== Task instructions ==
Return every record verbatim, omitting all pictures.

== Records supplied ==

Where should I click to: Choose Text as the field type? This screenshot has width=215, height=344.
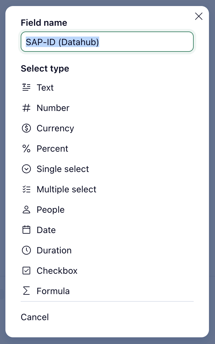45,87
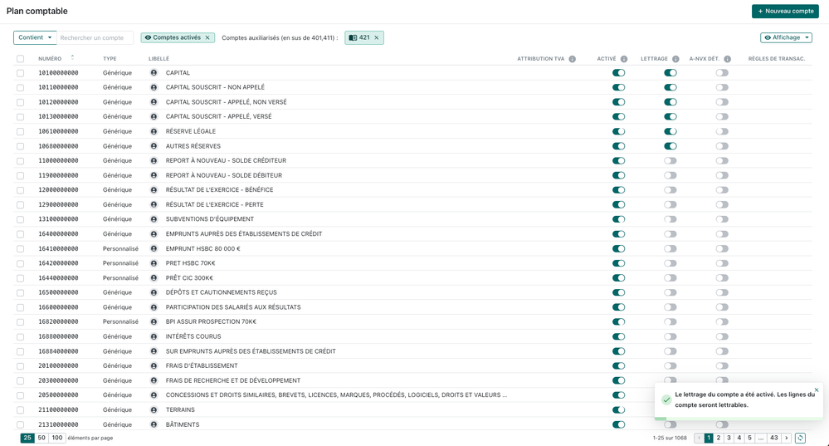Open the Contient filter dropdown

(35, 37)
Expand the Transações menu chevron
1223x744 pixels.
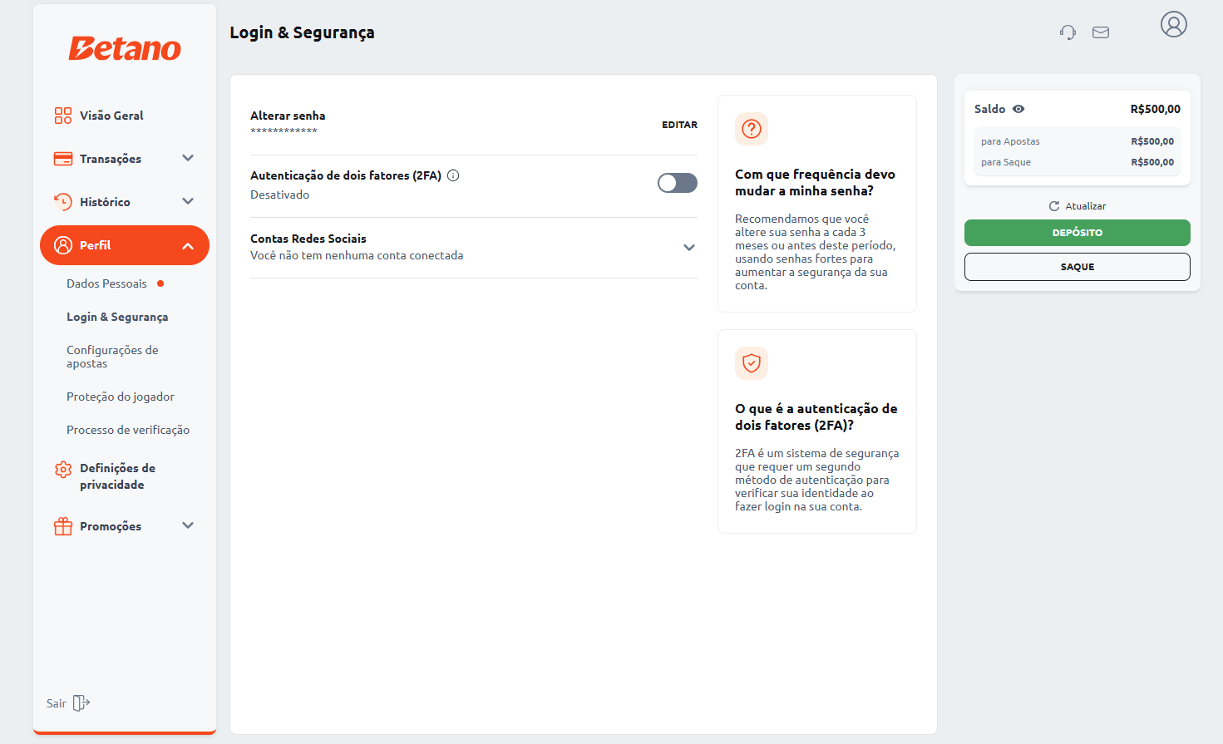[x=188, y=158]
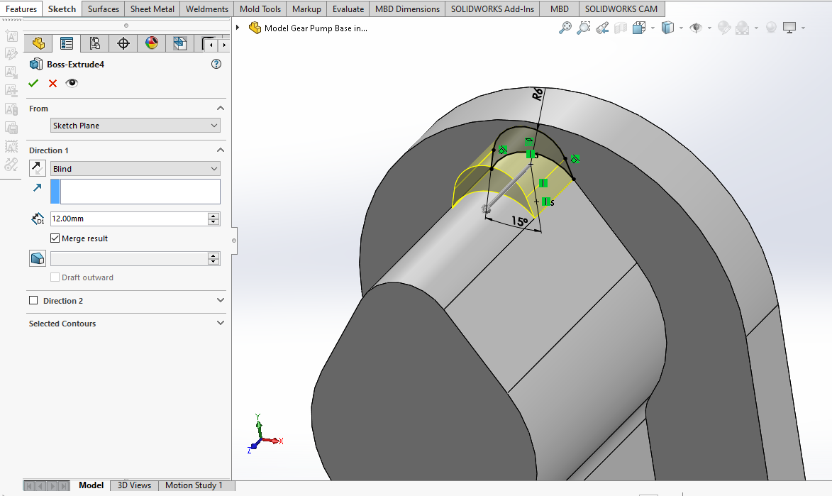Open the Sketch Plane From dropdown
Image resolution: width=832 pixels, height=496 pixels.
[x=135, y=126]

== Answer section ==
Where should I click to: Choose Text as the field type? This screenshot has width=215, height=344.
45,87
Open the Contient filter dropdown

(35, 37)
Expand the Transações menu chevron
1223x744 pixels.
[x=188, y=158]
Open the Sketch Plane From dropdown
Image resolution: width=832 pixels, height=496 pixels.
[x=135, y=126]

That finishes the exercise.